What you have to do:
Could you recast the material below as a JSON list of strings, with one string per line and blank lines left out?

Stored data entries
○ ○ ○

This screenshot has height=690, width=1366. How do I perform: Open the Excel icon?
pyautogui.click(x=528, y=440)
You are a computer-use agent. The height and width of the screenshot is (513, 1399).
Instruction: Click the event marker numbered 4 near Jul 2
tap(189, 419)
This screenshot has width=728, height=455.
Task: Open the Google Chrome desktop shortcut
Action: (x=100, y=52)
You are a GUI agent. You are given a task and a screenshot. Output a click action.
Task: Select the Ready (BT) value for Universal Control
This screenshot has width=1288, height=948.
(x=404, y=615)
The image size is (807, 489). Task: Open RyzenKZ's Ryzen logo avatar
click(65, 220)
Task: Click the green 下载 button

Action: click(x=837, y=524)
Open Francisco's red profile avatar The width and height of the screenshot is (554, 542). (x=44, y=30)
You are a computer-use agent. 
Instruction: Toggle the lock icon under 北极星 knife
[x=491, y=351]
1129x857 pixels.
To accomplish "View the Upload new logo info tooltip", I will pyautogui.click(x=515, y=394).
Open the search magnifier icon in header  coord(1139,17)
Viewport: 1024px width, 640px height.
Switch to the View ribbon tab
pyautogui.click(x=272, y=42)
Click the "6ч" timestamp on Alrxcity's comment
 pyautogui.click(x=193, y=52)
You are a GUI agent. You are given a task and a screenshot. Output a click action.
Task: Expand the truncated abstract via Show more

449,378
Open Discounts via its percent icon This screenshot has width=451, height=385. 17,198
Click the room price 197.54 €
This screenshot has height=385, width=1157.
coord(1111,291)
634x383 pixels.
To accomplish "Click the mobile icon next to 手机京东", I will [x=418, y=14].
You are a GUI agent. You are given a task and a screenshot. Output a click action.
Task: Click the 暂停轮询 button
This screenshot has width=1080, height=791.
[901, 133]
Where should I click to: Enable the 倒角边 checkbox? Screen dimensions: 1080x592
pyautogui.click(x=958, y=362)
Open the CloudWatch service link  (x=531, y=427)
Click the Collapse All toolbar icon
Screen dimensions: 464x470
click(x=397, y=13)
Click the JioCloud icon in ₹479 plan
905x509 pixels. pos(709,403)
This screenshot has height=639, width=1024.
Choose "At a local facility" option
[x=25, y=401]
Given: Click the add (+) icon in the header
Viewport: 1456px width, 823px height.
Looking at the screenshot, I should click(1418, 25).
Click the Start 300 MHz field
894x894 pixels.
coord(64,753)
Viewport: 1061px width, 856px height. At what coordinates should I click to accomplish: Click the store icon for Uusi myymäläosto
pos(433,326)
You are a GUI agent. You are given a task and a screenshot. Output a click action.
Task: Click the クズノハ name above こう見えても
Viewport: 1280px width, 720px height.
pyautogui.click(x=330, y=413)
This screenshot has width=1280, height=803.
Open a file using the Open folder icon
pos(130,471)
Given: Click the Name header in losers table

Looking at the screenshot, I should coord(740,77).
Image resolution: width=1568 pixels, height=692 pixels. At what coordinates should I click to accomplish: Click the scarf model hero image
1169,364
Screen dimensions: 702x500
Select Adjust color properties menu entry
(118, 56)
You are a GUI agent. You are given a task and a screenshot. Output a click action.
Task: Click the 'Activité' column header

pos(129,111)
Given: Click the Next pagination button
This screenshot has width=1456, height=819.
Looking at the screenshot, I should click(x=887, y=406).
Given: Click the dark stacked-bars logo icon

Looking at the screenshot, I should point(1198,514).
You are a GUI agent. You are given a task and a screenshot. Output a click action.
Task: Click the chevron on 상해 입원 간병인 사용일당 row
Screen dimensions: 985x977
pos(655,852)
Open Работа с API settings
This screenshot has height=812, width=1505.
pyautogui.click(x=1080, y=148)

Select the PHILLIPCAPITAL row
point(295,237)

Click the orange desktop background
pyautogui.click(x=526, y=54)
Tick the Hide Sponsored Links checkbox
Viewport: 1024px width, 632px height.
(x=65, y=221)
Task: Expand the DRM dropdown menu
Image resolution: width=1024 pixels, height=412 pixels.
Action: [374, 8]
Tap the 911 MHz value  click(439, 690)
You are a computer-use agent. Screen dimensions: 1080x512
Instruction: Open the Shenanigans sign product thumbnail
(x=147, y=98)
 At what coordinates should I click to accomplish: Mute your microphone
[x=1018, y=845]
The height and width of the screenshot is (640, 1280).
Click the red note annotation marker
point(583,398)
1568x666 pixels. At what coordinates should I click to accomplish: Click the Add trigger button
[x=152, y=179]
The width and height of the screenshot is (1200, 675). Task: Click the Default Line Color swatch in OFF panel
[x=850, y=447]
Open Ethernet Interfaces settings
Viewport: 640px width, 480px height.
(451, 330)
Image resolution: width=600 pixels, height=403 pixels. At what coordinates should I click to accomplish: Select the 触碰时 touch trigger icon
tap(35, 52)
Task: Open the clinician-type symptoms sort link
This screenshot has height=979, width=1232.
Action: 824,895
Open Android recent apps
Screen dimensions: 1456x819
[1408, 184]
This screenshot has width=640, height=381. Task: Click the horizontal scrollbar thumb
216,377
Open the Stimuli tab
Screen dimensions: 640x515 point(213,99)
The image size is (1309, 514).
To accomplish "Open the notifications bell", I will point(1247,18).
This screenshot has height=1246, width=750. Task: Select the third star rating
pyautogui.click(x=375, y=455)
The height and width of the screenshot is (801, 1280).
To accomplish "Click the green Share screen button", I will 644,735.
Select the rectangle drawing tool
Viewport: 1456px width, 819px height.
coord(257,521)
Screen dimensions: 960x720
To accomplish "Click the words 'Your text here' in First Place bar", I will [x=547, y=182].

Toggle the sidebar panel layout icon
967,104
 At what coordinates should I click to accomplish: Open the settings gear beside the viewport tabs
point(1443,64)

○ ○ ○

Full output:
[
  "This screenshot has height=690, width=1366. How do I perform: Open the Excel icon?",
  "pyautogui.click(x=528, y=440)",
  "You are a computer-use agent. The height and width of the screenshot is (513, 1399).",
  "Instruction: Click the event marker numbered 4 near Jul 2",
  "tap(189, 419)",
  "This screenshot has width=728, height=455.",
  "Task: Open the Google Chrome desktop shortcut",
  "Action: (x=100, y=52)",
  "You are a GUI agent. You are given a task and a screenshot. Output a click action.",
  "Task: Select the Ready (BT) value for Universal Control",
  "This screenshot has width=1288, height=948.",
  "(x=404, y=615)",
  "The image size is (807, 489). Task: Open RyzenKZ's Ryzen logo avatar",
  "click(65, 220)",
  "Task: Click the green 下载 button",
  "Action: click(x=837, y=524)",
  "Open Francisco's red profile avatar The width and height of the screenshot is (554, 542). (x=44, y=30)",
  "You are a computer-use agent. ",
  "Instruction: Toggle the lock icon under 北极星 knife",
  "[x=491, y=351]",
  "1129x857 pixels.",
  "To accomplish \"View the Upload new logo info tooltip\", I will pyautogui.click(x=515, y=394).",
  "Open the search magnifier icon in header  coord(1139,17)",
  "Viewport: 1024px width, 640px height.",
  "Switch to the View ribbon tab",
  "pyautogui.click(x=272, y=42)",
  "Click the \"6ч\" timestamp on Alrxcity's comment",
  " pyautogui.click(x=193, y=52)",
  "You are a GUI agent. You are given a task and a screenshot. Output a click action.",
  "Task: Expand the truncated abstract via Show more",
  "449,378",
  "Open Discounts via its percent icon This screenshot has width=451, height=385. 17,198",
  "Click the room price 197.54 €",
  "This screenshot has height=385, width=1157.",
  "coord(1111,291)",
  "634x383 pixels.",
  "To accomplish \"Click the mobile icon next to 手机京东\", I will [x=418, y=14].",
  "You are a GUI agent. You are given a task and a screenshot. Output a click action.",
  "Task: Click the 暂停轮询 button",
  "This screenshot has width=1080, height=791.",
  "[901, 133]",
  "Where should I click to: Enable the 倒角边 checkbox? Screen dimensions: 1080x592",
  "pyautogui.click(x=958, y=362)",
  "Open the CloudWatch service link  (x=531, y=427)",
  "Click the Collapse All toolbar icon",
  "Screen dimensions: 464x470",
  "click(x=397, y=13)",
  "Click the JioCloud icon in ₹479 plan",
  "905x509 pixels. pos(709,403)",
  "This screenshot has height=639, width=1024.",
  "Choose \"At a local facility\" option",
  "[x=25, y=401]",
  "Given: Click the add (+) icon in the header",
  "Viewport: 1456px width, 823px height.",
  "Looking at the screenshot, I should click(1418, 25).",
  "Click the Start 300 MHz field",
  "894x894 pixels.",
  "coord(64,753)",
  "Viewport: 1061px width, 856px height. At what coordinates should I click to accomplish: Click the store icon for Uusi myymäläosto",
  "pos(433,326)",
  "You are a GUI agent. You are given a task and a screenshot. Output a click action.",
  "Task: Click the クズノハ name above こう見えても",
  "Viewport: 1280px width, 720px height.",
  "pyautogui.click(x=330, y=413)",
  "This screenshot has width=1280, height=803.",
  "Open a file using the Open folder icon",
  "pos(130,471)",
  "Given: Click the Name header in losers table",
  "Looking at the screenshot, I should coord(740,77).",
  "Image resolution: width=1568 pixels, height=692 pixels. At what coordinates should I click to accomplish: Click the scarf model hero image",
  "1169,364",
  "Screen dimensions: 702x500",
  "Select Adjust color properties menu entry",
  "(118, 56)",
  "You are a GUI agent. You are given a task and a screenshot. Output a click action.",
  "Task: Click the 'Activité' column header",
  "pos(129,111)",
  "Given: Click the Next pagination button",
  "This screenshot has width=1456, height=819.",
  "Looking at the screenshot, I should click(x=887, y=406).",
  "Given: Click the dark stacked-bars logo icon",
  "Looking at the screenshot, I should point(1198,514).",
  "You are a GUI agent. You are given a task and a screenshot. Output a click action.",
  "Task: Click the chevron on 상해 입원 간병인 사용일당 row",
  "Screen dimensions: 985x977",
  "pos(655,852)",
  "Open Работа с API settings",
  "This screenshot has height=812, width=1505.",
  "pyautogui.click(x=1080, y=148)",
  "Select the PHILLIPCAPITAL row",
  "point(295,237)",
  "Click the orange desktop background",
  "pyautogui.click(x=526, y=54)",
  "Tick the Hide Sponsored Links checkbox",
  "Viewport: 1024px width, 632px height.",
  "(x=65, y=221)",
  "Task: Expand the DRM dropdown menu",
  "Image resolution: width=1024 pixels, height=412 pixels.",
  "Action: [374, 8]",
  "Tap the 911 MHz value  click(439, 690)",
  "You are a computer-use agent. Screen dimensions: 1080x512",
  "Instruction: Open the Shenanigans sign product thumbnail",
  "(x=147, y=98)",
  " At what coordinates should I click to accomplish: Mute your microphone",
  "[x=1018, y=845]",
  "The height and width of the screenshot is (640, 1280).",
  "Click the red note annotation marker",
  "point(583,398)",
  "1568x666 pixels. At what coordinates should I click to accomplish: Click the Add trigger button",
  "[x=152, y=179]",
  "The width and height of the screenshot is (1200, 675). Task: Click the Default Line Color swatch in OFF panel",
  "[x=850, y=447]",
  "Open Ethernet Interfaces settings",
  "Viewport: 640px width, 480px height.",
  "(451, 330)",
  "Image resolution: width=600 pixels, height=403 pixels. At what coordinates should I click to accomplish: Select the 触碰时 touch trigger icon",
  "tap(35, 52)",
  "Task: Open the clinician-type symptoms sort link",
  "This screenshot has height=979, width=1232.",
  "Action: 824,895",
  "Open Android recent apps",
  "Screen dimensions: 1456x819",
  "[1408, 184]",
  "This screenshot has width=640, height=381. Task: Click the horizontal scrollbar thumb",
  "216,377",
  "Open the Stimuli tab",
  "Screen dimensions: 640x515 point(213,99)",
  "The image size is (1309, 514).",
  "To accomplish \"Open the notifications bell\", I will point(1247,18).",
  "This screenshot has height=1246, width=750. Task: Select the third star rating",
  "pyautogui.click(x=375, y=455)",
  "The height and width of the screenshot is (801, 1280).",
  "To accomplish \"Click the green Share screen button\", I will 644,735.",
  "Select the rectangle drawing tool",
  "Viewport: 1456px width, 819px height.",
  "coord(257,521)",
  "Screen dimensions: 960x720",
  "To accomplish \"Click the words 'Your text here' in First Place bar\", I will [x=547, y=182].",
  "Toggle the sidebar panel layout icon",
  "967,104",
  " At what coordinates should I click to accomplish: Open the settings gear beside the viewport tabs",
  "point(1443,64)"
]